■ **TASK GOAL**
Make an exact copy of every entry below, with the pictures left out.

■ **Collected data entries**
::::
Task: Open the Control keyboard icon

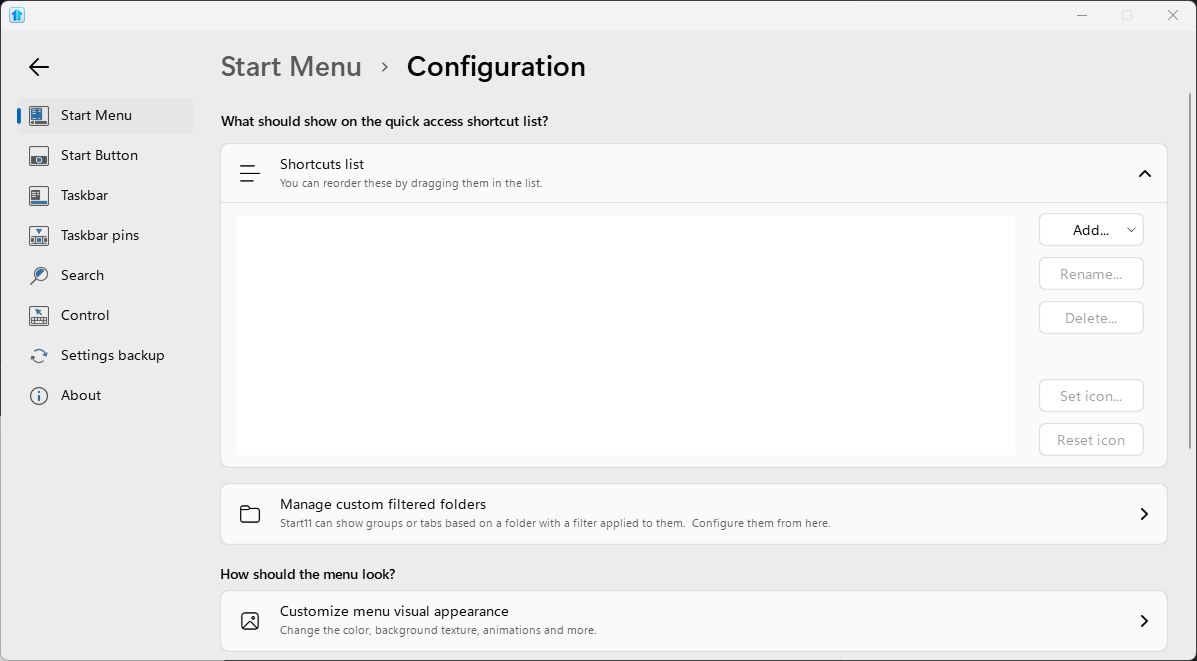Action: click(x=39, y=315)
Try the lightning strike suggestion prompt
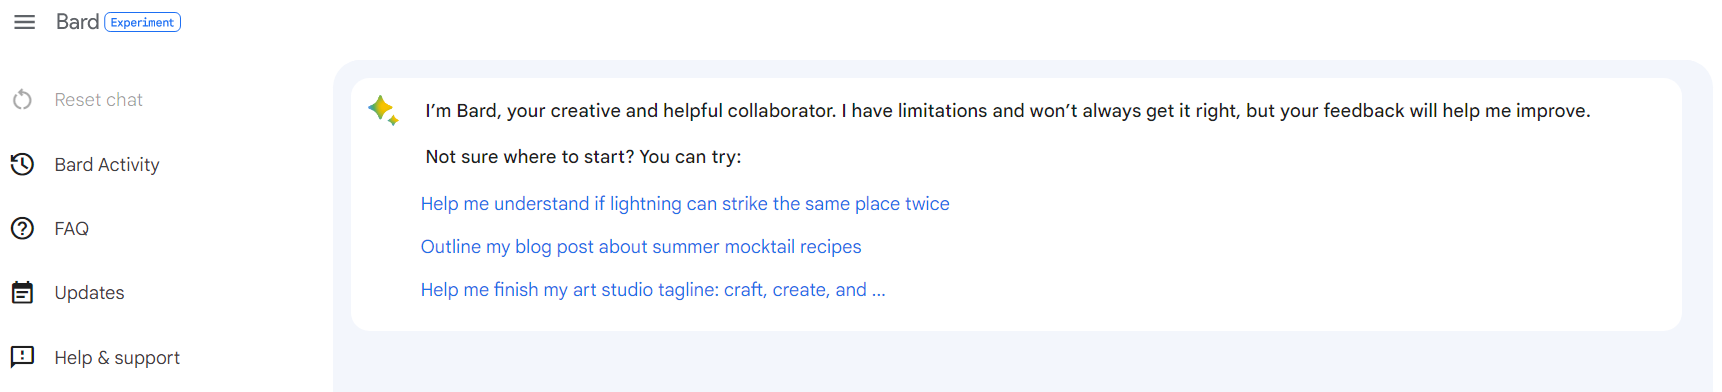 [685, 204]
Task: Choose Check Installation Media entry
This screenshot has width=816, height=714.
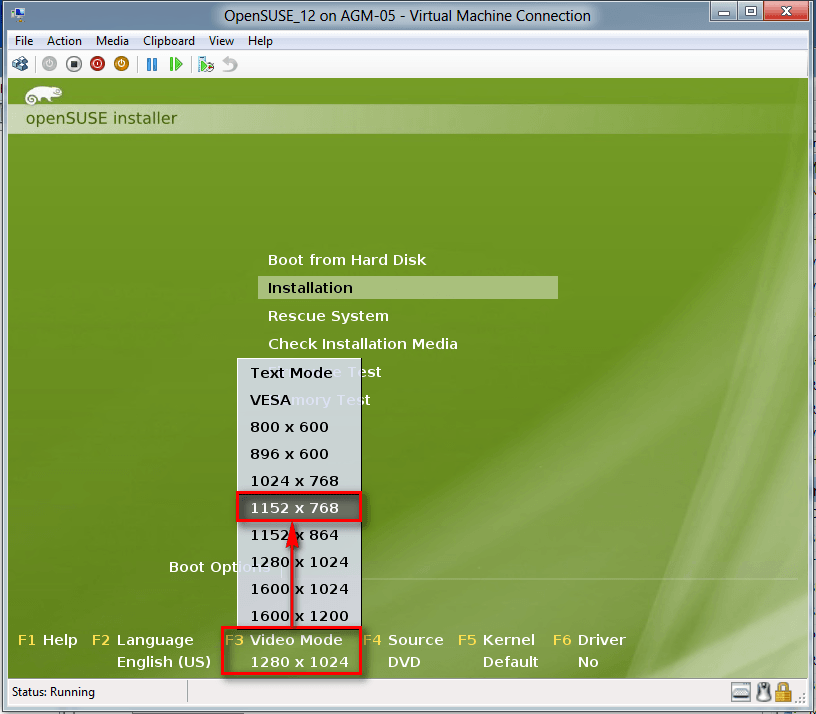Action: [362, 344]
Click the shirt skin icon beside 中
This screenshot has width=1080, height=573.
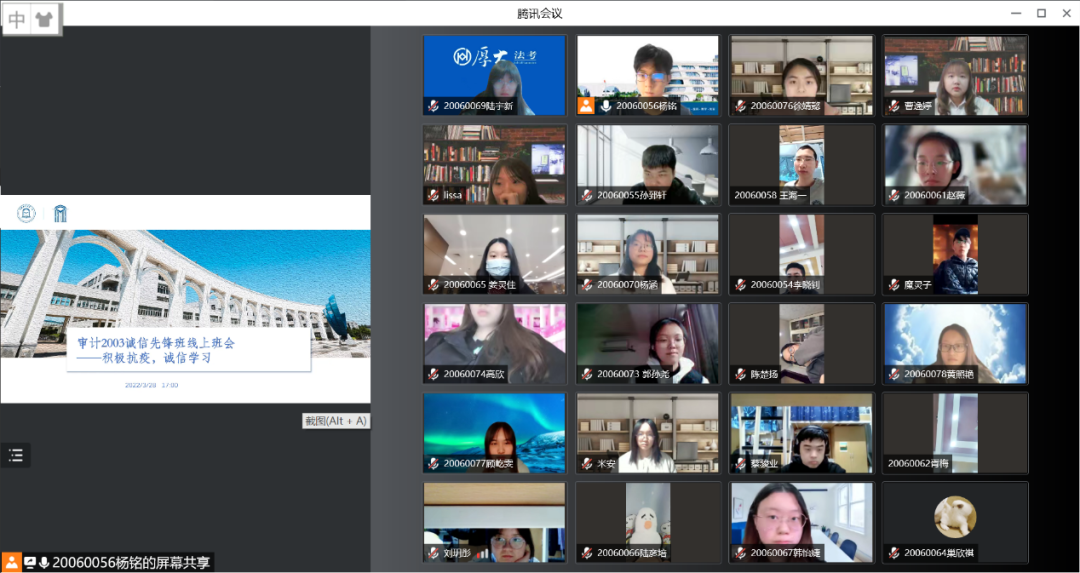(x=44, y=19)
::::
■ **SOLUTION FOR THIS TASK**
Task: Open the Control keyboard icon

Action: click(x=39, y=315)
Try the lightning strike suggestion prompt
 [685, 204]
Task: Choose Check Installation Media entry
This screenshot has width=816, height=714.
Action: [362, 344]
Click the shirt skin icon beside 中
This screenshot has width=1080, height=573.
(x=44, y=19)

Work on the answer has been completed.